Andre Almeida '16
Chemical Engineering | SESPE Consulting
You worked with UC San Diego Facilities Management in energy management systems optimization. Could you elaborate on the work that you did and why energy efficiency is an important part of sustainability?
With UC San Diego Facilities Management I had the privilege of working directly under the Assistant Campus Energy Manager, Anna Levitt. Because 80% of the energy on the UC San Diego campus is used by lab facilities and operations, our work focused mainly on improving the energy efficiency of lab buildings and processes, specifically, the largest energy users, such as HVAC (heating, ventilation, air conditioning) systems and ultralow temperature freezers. We also ran pilot projects with new lighting technologies, plug load timers and other energy saving technologies.
As with any resource, using energy efficiently is an important part of being sustainable. However, to understand the magnitude of the impact energy efficiency can have, one needs to understand how energy production and distribution works. Usually, a metropolitan electrical grid is powered by a combination of relatively efficient processes. In California for example, natural gas, wind, solar, hydro, and nuclear all contribute to our grids. While efficient, these energy generation methods can be slow moving when it comes to ramping up energy production. There are times when demand on the grid spikes (e.g., a hot afternoon where many people turn on their air conditioners) and temporarily exceeds what our standard processes can generate on short notice. In these cases, comparatively dirty and inefficient diesel or ethanol burning turbine engines are fired up to ensure the grid has enough electricity. By retrofitting and improving the efficiency of operations and equipment that are responsible for these peaks in demand, we reduce our dependence on these less than ideal energy sources.
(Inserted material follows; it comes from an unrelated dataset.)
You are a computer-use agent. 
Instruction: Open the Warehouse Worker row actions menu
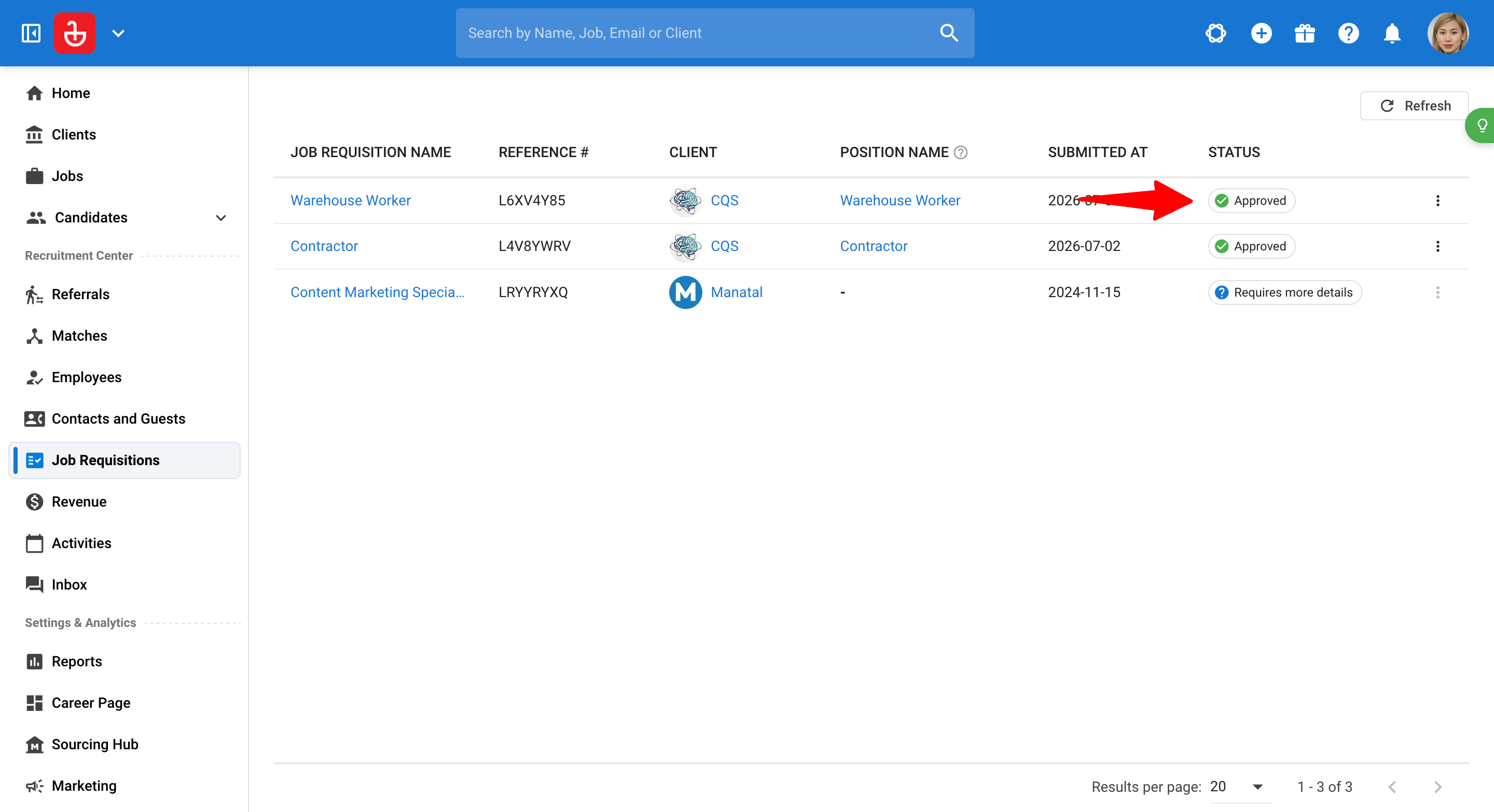[x=1437, y=201]
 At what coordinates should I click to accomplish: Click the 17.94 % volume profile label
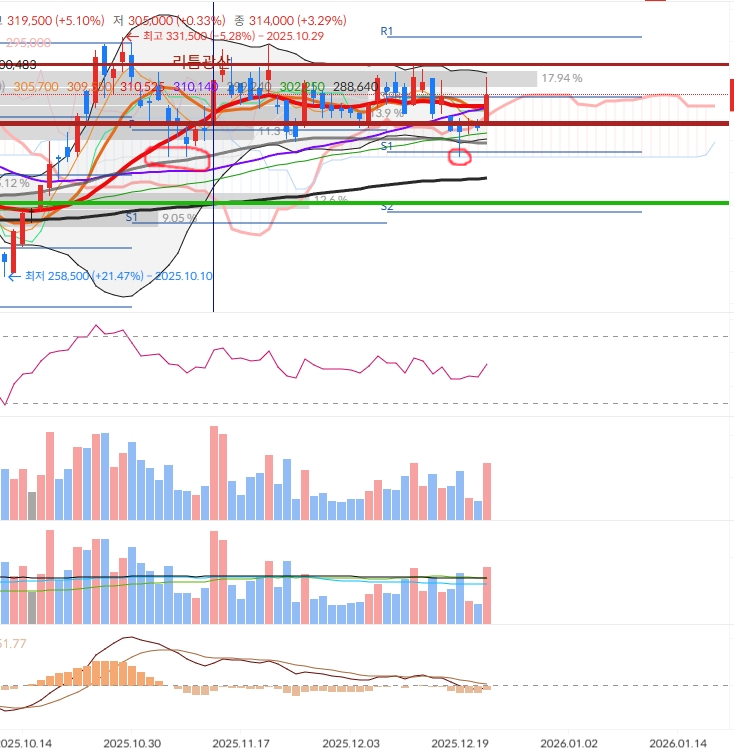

How did you get into sustainability and which aspects of sustainability are you most interested in?
As far back as I can remember, I have loved the outdoors and a lot of my passion for environmental science comes from that. Over the course of my education and career, however, I have realized how privileged and simplistic my initial outlook of “let’s protect the environment so I have nice places to go backpacking” really is. Preserving natural spaces is important, but I’ve come to gain a much more nuanced appreciation for the impact of sustainability on individuals and communities.
Could you describe the issues of sustainability that you're working to solve and how your work makes an important contribution?
Because I work for a consulting firm, I am currently contributing to a wide range of projects. Air quality modeling, however, is the focus of my work. Using production data from my clients (often mining sites or other industrial entities), government developed software and meteorological data, I put together models that help determine the health risk posed by a project or facility. These risk models factor in things like population data, gas dispersion and the associated cancer, chronic, or acute risk associated with exposure to certain chemicals.
What advice would you give to students who want to minimize their impact on the environment?
Considering the big picture is important when it comes to the environment. For example, hybrid and electric cars are a marvelous technology, but I believe their true cost is often underestimated. Mining the materials to make them burns fossil fuels, manufacturing them burns fossil fuels and creates pollution, shipping them (often from Asia) burns fossil fuels, and the environmental impacts of disposal are staggering. An efficient, used, 4-cylinder vehicle, on the other hand, requires no investment of raw materials with only a minor loss in fuel economy. I am not against new or hybrid cars, but in an era where corporations will do their best to conflate the modernity of a product with its sustainability, it is essential for students to be able to critically analyze all the relevant metrics by which we judge sustainability.